The good news is that there are over-the-counter (OTC) medications that are safe to take while pregnant. For example, you can relieve a sinus headache and sore throat with acetaminophen (Tylenol). Make sure you take the pain reliever as directed. Other medications might be safe to take during pregnancy.
What kind of sinus medicine is safe during pregnancy?
Stuffy nose and sinus pressure
Pseudoephedrine and phenylephrine are available over the counter as Sudafed and are safe for many women to use during pregnancy.
How can I help my sinuses while pregnant?
As with the cold or flu, your best bet for sinus relief during pregnancy comes from managing the symptoms with home remedies, such as: Nasal irrigation. Using salt water irrigation, like a Neti pot, can help keep the lining of your nasal passages moist, remove backed-up gunk and promote drainage.
Why are my sinuses so bad during pregnancy?
Pregnancy rhinitis is an inflammation of the mucous membranes lining the nose. This causes nasal congestion. Increased blood flow to the nasal passages and enlargement of the nasal veins also play a role. Symptoms occur during pregnancy.

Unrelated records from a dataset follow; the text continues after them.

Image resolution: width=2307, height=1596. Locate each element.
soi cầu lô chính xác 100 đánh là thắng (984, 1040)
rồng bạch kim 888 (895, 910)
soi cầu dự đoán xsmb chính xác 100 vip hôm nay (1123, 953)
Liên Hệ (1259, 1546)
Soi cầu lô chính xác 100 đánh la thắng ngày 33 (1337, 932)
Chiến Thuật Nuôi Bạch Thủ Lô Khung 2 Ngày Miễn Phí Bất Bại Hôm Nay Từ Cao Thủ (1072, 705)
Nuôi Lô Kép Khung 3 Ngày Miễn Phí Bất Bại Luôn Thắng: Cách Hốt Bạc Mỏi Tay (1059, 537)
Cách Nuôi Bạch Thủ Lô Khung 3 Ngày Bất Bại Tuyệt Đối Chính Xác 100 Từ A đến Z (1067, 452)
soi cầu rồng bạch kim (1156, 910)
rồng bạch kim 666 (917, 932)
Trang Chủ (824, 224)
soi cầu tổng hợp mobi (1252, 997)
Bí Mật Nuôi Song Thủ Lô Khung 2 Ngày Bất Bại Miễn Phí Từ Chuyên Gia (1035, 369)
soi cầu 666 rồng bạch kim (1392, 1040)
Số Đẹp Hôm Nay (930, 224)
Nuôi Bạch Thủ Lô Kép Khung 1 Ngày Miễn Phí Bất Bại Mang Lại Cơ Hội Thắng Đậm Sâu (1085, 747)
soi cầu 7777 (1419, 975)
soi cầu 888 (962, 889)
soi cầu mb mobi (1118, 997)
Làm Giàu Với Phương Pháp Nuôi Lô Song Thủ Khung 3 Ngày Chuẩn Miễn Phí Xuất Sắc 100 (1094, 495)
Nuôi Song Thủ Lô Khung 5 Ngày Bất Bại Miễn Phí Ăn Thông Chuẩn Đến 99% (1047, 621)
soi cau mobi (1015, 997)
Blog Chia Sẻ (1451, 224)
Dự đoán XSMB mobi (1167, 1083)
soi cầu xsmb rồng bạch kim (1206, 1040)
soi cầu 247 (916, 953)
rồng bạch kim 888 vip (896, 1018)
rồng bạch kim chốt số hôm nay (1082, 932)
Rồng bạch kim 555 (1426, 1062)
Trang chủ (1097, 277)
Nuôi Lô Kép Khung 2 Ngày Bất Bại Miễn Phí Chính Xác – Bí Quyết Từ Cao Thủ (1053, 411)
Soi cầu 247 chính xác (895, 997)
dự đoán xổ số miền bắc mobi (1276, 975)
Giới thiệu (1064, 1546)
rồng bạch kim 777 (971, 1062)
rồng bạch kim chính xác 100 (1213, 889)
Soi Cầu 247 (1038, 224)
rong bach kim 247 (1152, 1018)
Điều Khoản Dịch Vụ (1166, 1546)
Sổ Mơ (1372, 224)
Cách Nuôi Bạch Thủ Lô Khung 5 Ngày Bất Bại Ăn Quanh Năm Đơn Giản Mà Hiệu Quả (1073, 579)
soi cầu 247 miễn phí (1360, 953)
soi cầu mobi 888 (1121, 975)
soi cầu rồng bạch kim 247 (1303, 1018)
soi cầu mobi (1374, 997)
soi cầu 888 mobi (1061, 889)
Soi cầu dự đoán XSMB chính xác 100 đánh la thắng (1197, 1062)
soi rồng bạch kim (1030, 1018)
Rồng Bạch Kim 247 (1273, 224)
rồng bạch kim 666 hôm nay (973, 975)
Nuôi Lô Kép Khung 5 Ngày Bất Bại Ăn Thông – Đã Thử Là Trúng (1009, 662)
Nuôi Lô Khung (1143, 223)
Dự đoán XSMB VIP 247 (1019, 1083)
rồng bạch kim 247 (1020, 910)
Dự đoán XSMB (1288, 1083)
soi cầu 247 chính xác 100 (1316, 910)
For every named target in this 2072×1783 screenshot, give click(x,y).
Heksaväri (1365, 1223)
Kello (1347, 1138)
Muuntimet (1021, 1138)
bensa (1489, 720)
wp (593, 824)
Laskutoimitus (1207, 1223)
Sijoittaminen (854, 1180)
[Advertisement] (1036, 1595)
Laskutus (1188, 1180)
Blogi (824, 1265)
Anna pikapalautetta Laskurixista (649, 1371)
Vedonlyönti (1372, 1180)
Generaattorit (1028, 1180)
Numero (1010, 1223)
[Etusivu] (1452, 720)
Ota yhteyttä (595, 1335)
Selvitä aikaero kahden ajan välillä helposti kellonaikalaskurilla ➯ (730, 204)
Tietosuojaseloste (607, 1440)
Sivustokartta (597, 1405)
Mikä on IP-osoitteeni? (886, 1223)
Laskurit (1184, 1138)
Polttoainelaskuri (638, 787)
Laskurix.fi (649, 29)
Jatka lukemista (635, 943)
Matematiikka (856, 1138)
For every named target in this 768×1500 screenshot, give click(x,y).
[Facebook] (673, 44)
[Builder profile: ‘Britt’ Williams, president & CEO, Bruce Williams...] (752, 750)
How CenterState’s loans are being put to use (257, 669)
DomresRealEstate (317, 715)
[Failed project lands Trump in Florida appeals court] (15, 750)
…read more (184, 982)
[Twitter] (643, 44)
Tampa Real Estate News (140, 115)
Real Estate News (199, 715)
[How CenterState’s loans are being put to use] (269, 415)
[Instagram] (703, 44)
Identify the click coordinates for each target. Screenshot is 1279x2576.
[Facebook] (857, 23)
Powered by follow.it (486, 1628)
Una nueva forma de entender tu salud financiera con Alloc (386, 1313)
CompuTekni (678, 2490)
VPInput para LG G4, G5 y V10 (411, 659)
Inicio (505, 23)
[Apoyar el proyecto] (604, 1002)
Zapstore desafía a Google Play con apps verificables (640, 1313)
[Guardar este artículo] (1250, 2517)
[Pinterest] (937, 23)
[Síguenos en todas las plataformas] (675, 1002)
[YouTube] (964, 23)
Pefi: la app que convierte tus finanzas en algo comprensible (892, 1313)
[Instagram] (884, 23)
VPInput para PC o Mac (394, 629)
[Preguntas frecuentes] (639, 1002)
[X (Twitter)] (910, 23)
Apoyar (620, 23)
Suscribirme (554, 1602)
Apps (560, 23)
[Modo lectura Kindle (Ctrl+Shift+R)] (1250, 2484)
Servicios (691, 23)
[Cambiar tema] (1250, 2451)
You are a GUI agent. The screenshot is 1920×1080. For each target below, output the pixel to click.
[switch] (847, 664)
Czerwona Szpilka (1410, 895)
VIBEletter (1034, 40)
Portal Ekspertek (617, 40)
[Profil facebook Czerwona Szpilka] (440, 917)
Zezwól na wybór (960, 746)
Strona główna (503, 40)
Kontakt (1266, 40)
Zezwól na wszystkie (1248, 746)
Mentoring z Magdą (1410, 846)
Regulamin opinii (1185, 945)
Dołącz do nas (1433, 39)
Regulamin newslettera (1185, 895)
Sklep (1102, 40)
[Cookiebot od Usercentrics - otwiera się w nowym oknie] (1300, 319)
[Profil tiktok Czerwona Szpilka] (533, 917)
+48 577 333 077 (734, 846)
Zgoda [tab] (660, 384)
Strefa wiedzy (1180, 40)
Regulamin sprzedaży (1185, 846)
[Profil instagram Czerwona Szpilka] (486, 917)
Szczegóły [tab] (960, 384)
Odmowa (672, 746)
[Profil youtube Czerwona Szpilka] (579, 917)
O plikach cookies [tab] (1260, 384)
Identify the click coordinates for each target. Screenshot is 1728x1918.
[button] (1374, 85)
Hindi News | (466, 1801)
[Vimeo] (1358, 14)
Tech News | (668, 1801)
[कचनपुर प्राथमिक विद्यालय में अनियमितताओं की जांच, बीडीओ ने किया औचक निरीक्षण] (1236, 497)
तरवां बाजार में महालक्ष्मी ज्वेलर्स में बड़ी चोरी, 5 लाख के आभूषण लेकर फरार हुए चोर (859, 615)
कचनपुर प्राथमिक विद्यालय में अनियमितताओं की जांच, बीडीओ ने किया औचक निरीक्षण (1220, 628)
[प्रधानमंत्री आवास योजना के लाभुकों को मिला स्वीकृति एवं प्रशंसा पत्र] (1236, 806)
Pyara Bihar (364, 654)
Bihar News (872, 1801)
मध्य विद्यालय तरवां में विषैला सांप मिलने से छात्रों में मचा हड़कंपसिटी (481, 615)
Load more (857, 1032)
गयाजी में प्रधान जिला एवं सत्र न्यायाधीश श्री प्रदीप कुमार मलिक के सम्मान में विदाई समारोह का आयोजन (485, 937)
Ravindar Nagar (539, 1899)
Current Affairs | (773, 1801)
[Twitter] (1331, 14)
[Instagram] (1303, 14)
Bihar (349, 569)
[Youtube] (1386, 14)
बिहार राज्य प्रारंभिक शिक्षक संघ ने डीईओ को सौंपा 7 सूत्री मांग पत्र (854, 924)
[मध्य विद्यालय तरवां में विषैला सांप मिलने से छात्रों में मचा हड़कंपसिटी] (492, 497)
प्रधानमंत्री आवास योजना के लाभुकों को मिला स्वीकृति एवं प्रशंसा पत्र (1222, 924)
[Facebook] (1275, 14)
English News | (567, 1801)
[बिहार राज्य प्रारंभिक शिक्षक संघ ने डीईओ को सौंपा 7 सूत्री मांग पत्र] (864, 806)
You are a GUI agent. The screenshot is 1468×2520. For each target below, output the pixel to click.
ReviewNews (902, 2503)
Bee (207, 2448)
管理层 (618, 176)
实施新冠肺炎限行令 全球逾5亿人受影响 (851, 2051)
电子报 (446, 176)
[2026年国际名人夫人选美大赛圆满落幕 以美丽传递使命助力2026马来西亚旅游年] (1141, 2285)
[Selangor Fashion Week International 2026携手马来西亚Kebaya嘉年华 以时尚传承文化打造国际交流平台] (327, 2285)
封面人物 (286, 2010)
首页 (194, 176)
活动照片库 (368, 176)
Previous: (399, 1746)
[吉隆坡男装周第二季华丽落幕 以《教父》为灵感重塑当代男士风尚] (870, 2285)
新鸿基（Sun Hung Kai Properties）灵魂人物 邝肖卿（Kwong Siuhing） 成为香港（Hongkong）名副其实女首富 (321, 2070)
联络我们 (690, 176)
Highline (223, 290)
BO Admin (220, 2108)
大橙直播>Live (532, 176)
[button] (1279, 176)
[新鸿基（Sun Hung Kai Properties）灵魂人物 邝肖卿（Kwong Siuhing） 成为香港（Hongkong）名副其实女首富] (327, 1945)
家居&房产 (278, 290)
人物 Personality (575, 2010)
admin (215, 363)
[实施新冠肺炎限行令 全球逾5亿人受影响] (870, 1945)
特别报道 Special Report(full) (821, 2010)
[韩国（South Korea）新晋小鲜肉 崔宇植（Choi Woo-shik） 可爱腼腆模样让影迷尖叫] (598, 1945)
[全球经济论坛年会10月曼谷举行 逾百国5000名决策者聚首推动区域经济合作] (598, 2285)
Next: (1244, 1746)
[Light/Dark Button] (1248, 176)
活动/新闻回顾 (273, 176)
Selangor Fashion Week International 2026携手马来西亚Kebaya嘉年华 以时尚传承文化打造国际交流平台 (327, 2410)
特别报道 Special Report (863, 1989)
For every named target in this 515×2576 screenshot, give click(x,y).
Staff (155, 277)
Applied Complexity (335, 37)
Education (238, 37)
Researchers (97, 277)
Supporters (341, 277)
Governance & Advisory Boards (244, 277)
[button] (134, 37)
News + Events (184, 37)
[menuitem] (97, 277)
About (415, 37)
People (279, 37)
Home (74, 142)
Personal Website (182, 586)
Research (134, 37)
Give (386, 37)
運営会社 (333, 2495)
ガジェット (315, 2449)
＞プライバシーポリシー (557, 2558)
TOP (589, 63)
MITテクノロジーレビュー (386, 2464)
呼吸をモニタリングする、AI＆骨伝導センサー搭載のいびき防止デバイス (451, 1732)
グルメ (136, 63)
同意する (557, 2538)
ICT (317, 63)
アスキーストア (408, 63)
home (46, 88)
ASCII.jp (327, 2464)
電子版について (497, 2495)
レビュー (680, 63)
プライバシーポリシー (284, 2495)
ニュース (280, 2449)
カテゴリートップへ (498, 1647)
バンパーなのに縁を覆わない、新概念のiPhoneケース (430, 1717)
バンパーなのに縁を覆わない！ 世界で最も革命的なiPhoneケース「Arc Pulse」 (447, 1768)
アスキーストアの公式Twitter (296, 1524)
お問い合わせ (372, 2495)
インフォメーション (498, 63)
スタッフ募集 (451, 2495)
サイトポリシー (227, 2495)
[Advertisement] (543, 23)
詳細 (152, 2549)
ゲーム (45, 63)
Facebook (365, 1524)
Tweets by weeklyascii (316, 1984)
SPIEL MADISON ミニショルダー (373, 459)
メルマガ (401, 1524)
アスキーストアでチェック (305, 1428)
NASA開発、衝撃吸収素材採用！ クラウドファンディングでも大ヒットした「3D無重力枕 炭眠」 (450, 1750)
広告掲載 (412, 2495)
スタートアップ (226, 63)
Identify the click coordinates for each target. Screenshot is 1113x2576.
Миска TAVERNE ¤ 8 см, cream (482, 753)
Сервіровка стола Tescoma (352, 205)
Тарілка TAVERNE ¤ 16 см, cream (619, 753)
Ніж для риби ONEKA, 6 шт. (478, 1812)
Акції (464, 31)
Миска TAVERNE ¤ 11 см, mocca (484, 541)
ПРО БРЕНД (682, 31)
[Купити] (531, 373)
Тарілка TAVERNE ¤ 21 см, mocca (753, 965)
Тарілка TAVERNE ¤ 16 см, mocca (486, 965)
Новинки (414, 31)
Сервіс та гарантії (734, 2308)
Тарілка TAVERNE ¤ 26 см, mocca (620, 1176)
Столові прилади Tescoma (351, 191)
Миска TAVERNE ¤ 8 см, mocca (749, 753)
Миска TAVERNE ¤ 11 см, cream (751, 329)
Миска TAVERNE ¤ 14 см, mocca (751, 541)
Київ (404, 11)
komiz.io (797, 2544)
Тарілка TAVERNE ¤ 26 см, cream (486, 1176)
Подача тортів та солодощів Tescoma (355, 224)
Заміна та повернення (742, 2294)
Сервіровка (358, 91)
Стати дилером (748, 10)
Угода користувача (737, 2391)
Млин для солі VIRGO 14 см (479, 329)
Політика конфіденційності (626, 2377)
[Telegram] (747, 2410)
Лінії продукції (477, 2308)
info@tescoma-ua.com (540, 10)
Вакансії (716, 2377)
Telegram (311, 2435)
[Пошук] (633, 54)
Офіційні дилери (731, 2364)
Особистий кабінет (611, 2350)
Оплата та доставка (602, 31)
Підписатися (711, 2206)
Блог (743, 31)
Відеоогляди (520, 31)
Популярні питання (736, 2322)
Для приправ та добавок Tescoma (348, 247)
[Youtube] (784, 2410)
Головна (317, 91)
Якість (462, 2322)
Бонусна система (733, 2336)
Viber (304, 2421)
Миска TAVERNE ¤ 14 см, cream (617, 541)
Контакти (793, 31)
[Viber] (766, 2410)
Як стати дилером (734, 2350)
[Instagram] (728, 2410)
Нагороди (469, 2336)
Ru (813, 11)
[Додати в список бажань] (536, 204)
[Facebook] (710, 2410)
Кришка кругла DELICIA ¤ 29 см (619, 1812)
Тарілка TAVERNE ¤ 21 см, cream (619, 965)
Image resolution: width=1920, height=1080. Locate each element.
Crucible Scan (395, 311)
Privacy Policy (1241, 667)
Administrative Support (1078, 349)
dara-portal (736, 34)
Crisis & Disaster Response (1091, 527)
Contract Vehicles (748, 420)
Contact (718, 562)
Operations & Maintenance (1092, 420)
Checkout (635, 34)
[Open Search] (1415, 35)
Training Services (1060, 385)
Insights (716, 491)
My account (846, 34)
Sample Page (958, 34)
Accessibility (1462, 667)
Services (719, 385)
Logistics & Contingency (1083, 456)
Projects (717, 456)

Can sinusitis affect my unborn baby?
A sinus infection on its own is not likely to harm the developing fetus. However, in rare cases, its symptoms can lead to complications. Being pregnant may also affect the severity of sinus infection symptoms.
Is Tylenol Sinus safe to take while pregnant?
OTC drugs containing phenylephrine
Because of the risks during pregnancy, you should know which products contain this ingredient so you can avoid them as needed. Examples of oral drugs that contain phenylephrine include: Sudafed PE (all versions) Tylenol Sinus + Headache.
Can I take cold and flu medicine while pregnant?
You should not take NyQuil Severe Cold & Flu if you’re pregnant. Use of its active ingredient in early pregnancy may be linked with some birth defects. You should also talk to your doctor before using the liquid forms of NyQuil Cold & Flu and NyQuil Cough during pregnancy.
Can I use Vicks when pregnant?
Vicks Vaporub is safe for mums-to-be and helps relieve the symptoms of a blocked nose, sore throat and cough. It is available as an ointment for rubbing on the chest, throat or back, and can also be added to hot water and the vapours inhaled.
What meds are OK to take while pregnant?
- Tylenol or acetaminophen (plain/extra strength) is OK.
- Chlorpheniramine antihistamine alone (chlor-Trimetron)
- Benadryl tablets.
- Saline nasal spray.
- Neti-pot or sinus rinse.
- Claritin, Zyrtec, Allegra.
Can blowing your nose hurt the baby?
Sneezing during pregnancy will typically not harm the baby. The baby is well-protected in the uterus, and even a hard sneeze will not affect the baby.
How can I permanently cure sinusitis?
Depending on the underlying cause, medical therapies may include:
- Intranasal corticosteroids. Intranasal corticosteroids reduce inflammation in the nasal passages. …
- Oral corticosteroids. Oral corticosteroids are pill medications that work like intranasal steroids. …
- Decongestants. …
- Saline irrigation. …
- Antibiotics. …
Does sneezing cause miscarriage?
You may be more prone to sneezing during pregnancy, but rest assured that it: isn’t harmful to you or your baby. isn’t a sign of a complication. cannot cause a miscarriage.
Are you more sick with a girl or boy?
Some people believe that more severe morning sickness indicates that the baby will be born female. The reasoning is that women carrying girls have high levels of hormones, which worsens morning sickness, while women carrying boys have less nausea because hormone levels are lower.
Are sinus headaches common during pregnancy?
Sinus headaches may be more likely because of the nasal congestion and runny nose that are common in early pregnancy. Hunger and low levels of blood sugar can trigger headaches, too. Women who suddenly stop their morning coffee and sodas may experience caffeine withdrawal headaches.
Is congestion normal during pregnancy?
Nasal congestion is a classic sign of pregnancy so don’t be surprised if you develop a case of stuffiness and even a few nosebleeds around week 16. In fact, stopped-up noses are so commonplace that congestion affected a whopping 65 percent of pregnant women enrolled in one study.